Kuasa Hukum Keberatan Terhadap Permintaan Saksi untuk Penjarakan Ahok


Jakarta - Anggota tim pengacara Basuki Tjahaja Purnama atau yang lebih dikenal Ahok, Humprey R. DJemat mengungkapkan, pihaknya sudah mengirim surat kepada majelis hakim yang isinya keberatan terkait permohonan para saksi yang meminta agar Ahok ditahan. Di persidangan dugaan kasus penistaan agama terhadap Ahok, setidaknya ada 4 saksi yang hadir serta meminta Ahok untuk ditahan.

Menurut 4 orang saksi itu, Ahok sudah beberapa kali mengulang perbuatannya serta menjadi salah satu tersangka di kasus penodaan agama yang lolos dari penahanan. Humprey mengungkapkan penolakan tersebut dikarenakan tim kuasa hukum menganggap para saksi tidak memiliki dasar untuk memohon di persidangan.

"Bukan hanya keberatan, tapi kami menolak permohonan yang diajukan.
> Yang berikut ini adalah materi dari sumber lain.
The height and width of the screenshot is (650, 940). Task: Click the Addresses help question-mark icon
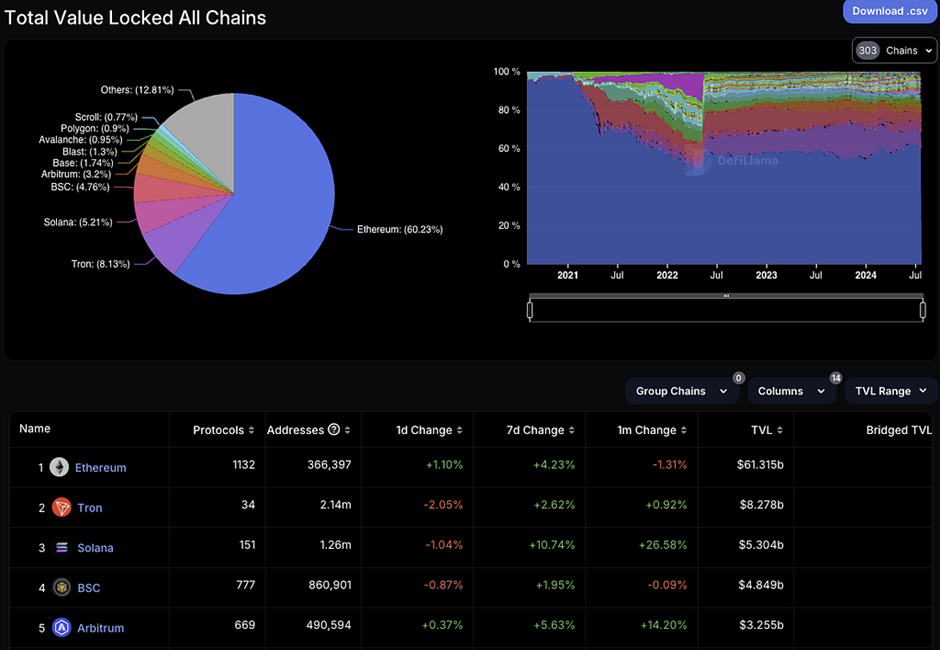334,429
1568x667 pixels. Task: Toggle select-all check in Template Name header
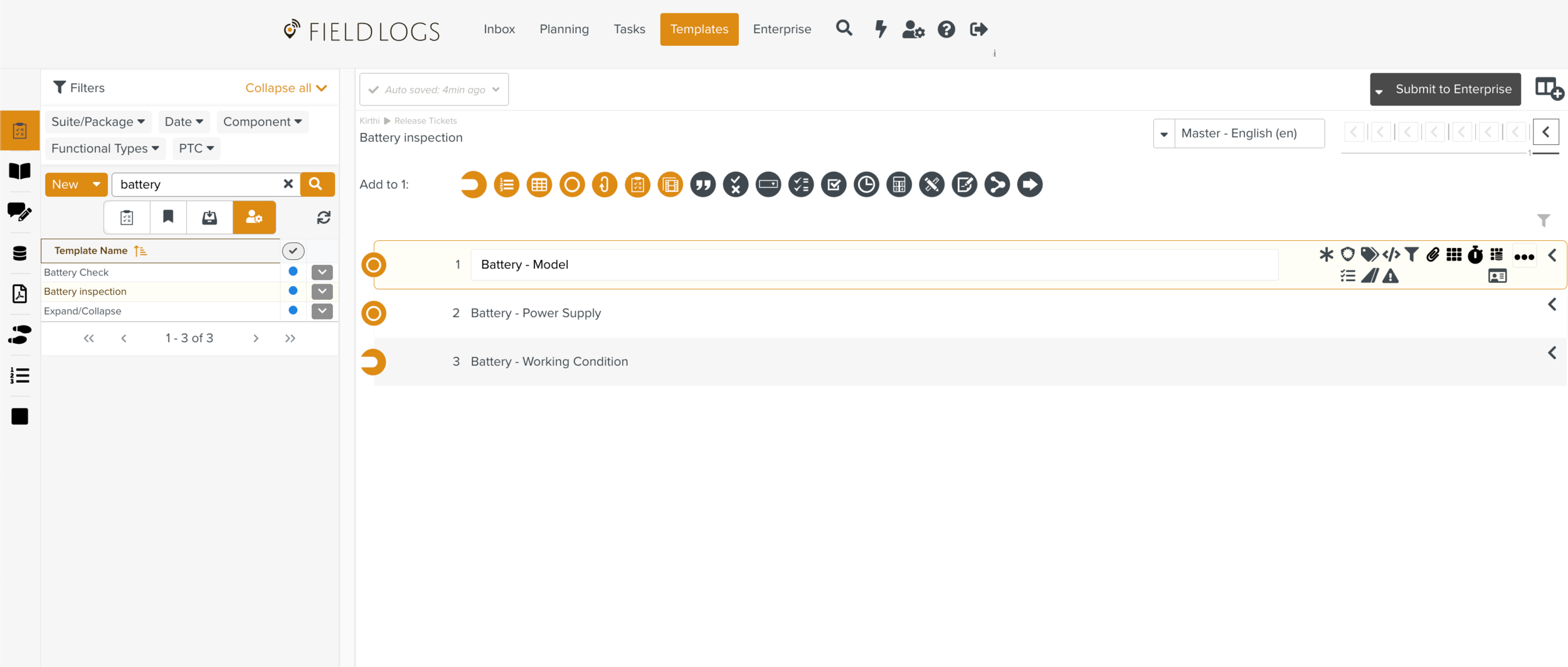tap(293, 251)
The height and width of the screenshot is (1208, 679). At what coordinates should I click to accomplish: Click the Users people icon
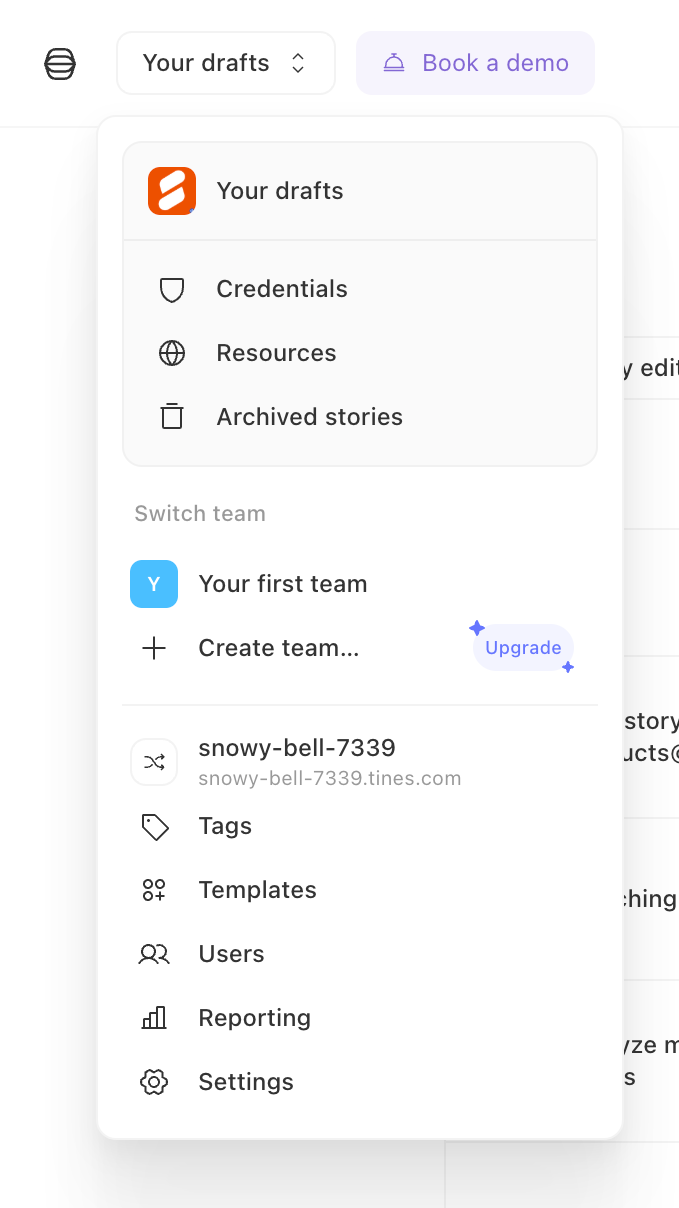click(154, 954)
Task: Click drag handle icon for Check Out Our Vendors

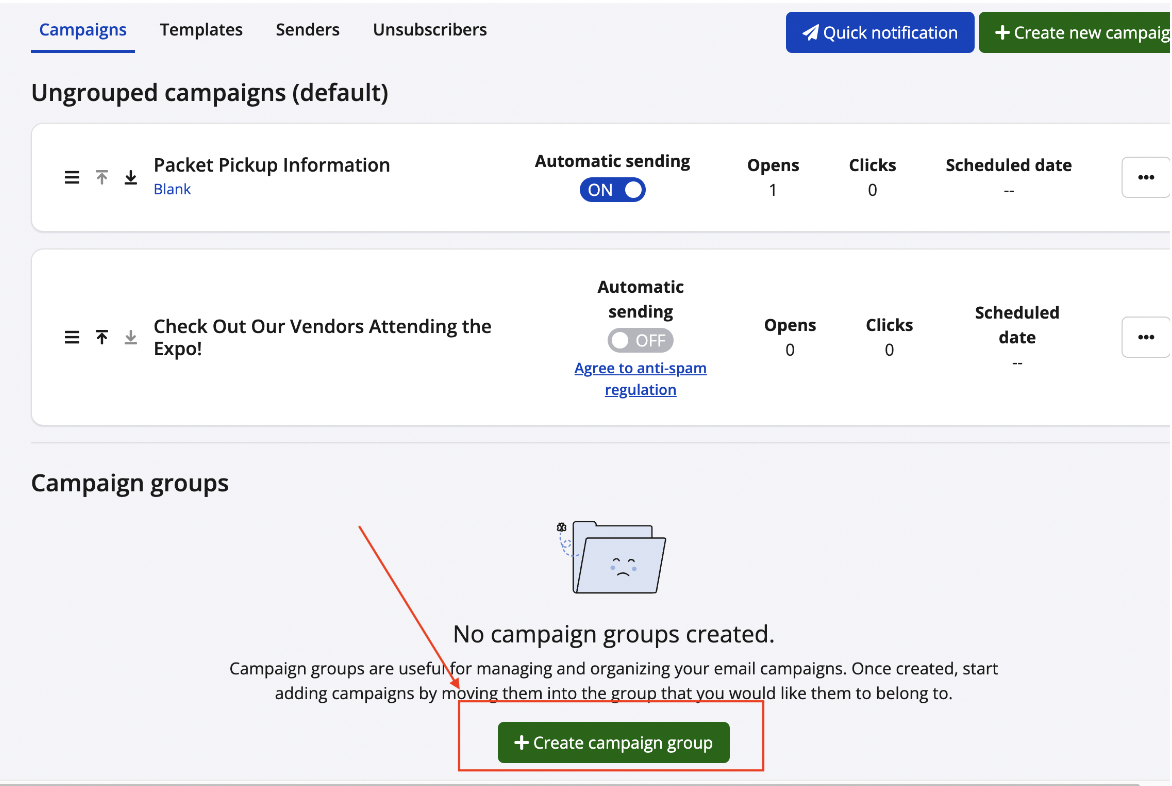Action: point(72,338)
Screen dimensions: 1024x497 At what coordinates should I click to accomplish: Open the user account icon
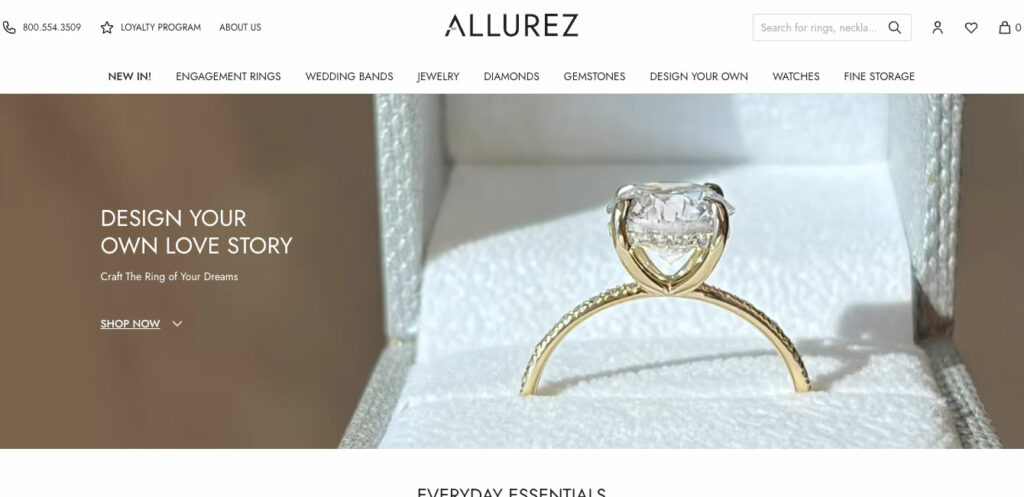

Saksi dianggap tidak memiliki dasar untuk memohon di depan pengadilan. Ditambah lagi saksi ini bukanlah saksi yang dapat dipercaya serta obyektik dalam keterangannya, namun saksi yang memiliki kepentingan," ungkap Humprey sebagaimana yang kami kutip dari laman tempo, Rabu (4/1/2017).

Menurut Humprey, tim pengacara bersih kukuh kalau 4 orang saksi yang hadir di persidangan lanjutan dugaan penistaan agama tersebut tidak dapat dijadikan alat bukti. Mereka dianggap punya afiliasi dengan lawan politik serta hidupnya yang tidak baik.

Sebagai informasi, Jaksa penuntut umum telah menghadirkan 4 orang saksi diantaranya 2 anggota Front Pembela Islam, Novel Chaidir Hasan dan Muchsin, advokat Gus Joy dan Koordinator Forum Anti Penista Agama, Syamsu Hilal.